Again, no authority was cited by the Judge for his interpretation of the statutory provisions. The distinction made in respect of rounding up annual leave days between the employee taking it and the employer making a payment in lieu seems arbitrary. It is also difficult to understand the Judge’s reasoning regarding clause 9.3 as he has effectively ruled that it is permissible to forfeit statutory annual leave whereas the EO makes it clear that statutory annual leave should never be forfeited.
- Annual bonus
No bonus was awarded to the Plaintiff during his employment with the Defendant. The Plaintiff’s primary position was that there was an oral agreement made between the parties guaranteeing the Plaintiff to a bonus of US$500,000, although there was no written record whether in correspondence or the executed employment contracts regarding the guaranteed bonus (only a discretionary bonus clause). The Plaintiff’s secondary position was that even if there was no guaranteed bonus, the Defendant should have awarded him a bonus of US$500,000 if its Board had exercised its discretion in accordance with its Braganza obligation of good faith.
The Court dismissed the claim on the basis that there was insufficient evidence to show that the parties had agreed on a guaranteed bonus, and that the Court “should not readily substitute what a board thought to be reasonable with what the Court believes to be reasonable”. The Judge took the view that “it cannot be said that the perception of [the Defendant’s] profitability at the relevant time was so wrong that no board of directors could have rationally reached a similar view”.
- LTIP
The Court rejected the Plaintiff’s claim on factual grounds, and took the view that the evidence suggested that no LTIP agreement was concluded between the two parties despite there being an agreed form, as there was correspondence which suggested that negotiations continued beyond the point where the Plaintiff said an agreement had been reached.

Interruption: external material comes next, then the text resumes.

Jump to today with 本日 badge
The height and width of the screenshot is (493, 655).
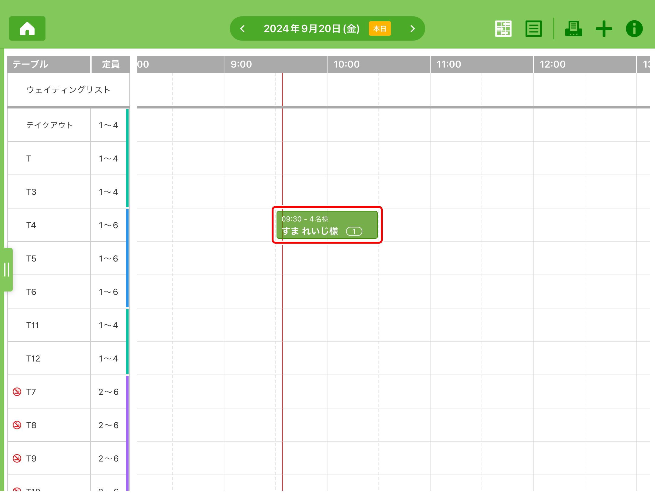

Points worth noting for employers
This case highlights the importance of documenting the negotiations of employment terms and ensuring that any written contract accurately encapsulates the terms of agreement. It is never advisable to either the employer or the employee to allow employment to commence without the terms of employment being agreed and reduced to writing. Changes made to employment documentation after an employee has commenced work will not relieve the employer of its liabilities under the original agreement for the period prior to the amendment.
Where employers have queries about employee’s expenses claims or wish to challenge them, they should do so in writing and in a timely manner, otherwise it would be difficult to avoid liability for the reimbursement.
Lastly, the court’s decision and reasoning on the MPF and annual leave claims seem at odds with case law and the EO. Whilst no appeal has been lodged for this case, we will be continuing to monitor developments closely to see how and whether the Court will follow or deviate from the Judge’s ruling in this case.